→ Work instruction: Once the line with "Where should I click to: Open comments" is found in the entries below, print it and each following line exactly, stopping after the line with "Image resolution: width=1456"; print nothing else.

→ Extracted material:
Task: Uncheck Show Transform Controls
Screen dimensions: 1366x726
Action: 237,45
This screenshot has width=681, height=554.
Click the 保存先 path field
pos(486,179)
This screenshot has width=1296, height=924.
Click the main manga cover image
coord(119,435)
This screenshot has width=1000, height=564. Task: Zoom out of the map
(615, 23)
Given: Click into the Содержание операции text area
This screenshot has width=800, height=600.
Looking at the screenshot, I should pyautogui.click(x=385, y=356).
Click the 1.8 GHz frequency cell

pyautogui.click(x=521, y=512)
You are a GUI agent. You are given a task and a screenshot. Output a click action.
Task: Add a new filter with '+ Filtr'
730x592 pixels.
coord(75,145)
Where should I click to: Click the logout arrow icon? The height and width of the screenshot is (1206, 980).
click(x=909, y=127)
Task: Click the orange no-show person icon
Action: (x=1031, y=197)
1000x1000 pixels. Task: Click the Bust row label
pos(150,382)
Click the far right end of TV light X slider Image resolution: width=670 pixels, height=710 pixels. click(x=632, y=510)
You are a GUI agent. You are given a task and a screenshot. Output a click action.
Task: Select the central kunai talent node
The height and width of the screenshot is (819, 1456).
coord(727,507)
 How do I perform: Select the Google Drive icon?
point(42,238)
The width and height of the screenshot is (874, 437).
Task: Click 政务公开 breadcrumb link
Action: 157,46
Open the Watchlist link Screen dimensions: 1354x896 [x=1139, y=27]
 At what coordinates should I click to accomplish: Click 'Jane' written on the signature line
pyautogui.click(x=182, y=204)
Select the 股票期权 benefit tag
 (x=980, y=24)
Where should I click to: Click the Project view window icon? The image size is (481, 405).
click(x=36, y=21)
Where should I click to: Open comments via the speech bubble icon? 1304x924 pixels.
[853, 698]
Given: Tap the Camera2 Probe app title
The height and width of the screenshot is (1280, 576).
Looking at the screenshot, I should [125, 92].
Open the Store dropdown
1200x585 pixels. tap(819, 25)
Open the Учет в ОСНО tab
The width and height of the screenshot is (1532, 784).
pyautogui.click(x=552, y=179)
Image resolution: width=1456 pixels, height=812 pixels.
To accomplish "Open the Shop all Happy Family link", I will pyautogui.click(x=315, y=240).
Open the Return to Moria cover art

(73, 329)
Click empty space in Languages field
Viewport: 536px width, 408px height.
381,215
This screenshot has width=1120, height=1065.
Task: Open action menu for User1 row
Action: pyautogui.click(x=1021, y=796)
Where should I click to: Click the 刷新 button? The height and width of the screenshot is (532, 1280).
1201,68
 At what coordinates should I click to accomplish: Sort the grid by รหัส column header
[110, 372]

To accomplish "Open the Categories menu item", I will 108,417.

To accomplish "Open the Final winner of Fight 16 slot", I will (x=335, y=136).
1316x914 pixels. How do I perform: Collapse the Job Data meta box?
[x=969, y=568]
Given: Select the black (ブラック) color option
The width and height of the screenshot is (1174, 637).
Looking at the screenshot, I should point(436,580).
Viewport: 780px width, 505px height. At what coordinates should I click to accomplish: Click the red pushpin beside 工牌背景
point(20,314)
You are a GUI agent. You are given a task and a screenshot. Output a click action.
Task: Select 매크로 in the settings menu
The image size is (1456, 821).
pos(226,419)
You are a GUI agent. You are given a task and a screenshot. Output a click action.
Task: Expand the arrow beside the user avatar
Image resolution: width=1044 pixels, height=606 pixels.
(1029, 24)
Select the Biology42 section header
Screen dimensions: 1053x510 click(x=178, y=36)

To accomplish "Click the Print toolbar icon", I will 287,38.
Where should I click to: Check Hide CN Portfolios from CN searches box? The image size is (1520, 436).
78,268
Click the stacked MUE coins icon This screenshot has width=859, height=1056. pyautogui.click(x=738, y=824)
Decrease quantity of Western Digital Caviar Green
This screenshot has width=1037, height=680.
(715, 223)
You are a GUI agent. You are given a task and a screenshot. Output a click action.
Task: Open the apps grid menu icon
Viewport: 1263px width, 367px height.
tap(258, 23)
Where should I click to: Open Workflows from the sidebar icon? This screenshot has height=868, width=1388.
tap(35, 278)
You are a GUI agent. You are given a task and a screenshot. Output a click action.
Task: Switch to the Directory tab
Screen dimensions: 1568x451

→ Response box:
Where should I click to: Open comments via the speech bubble icon? 1304x924 pixels.
[853, 698]
Given: Tap the Camera2 Probe app title
The height and width of the screenshot is (1280, 576).
Looking at the screenshot, I should [125, 92].
Open the Store dropdown
1200x585 pixels. tap(819, 25)
Open the Учет в ОСНО tab
The width and height of the screenshot is (1532, 784).
pyautogui.click(x=552, y=179)
Image resolution: width=1456 pixels, height=812 pixels.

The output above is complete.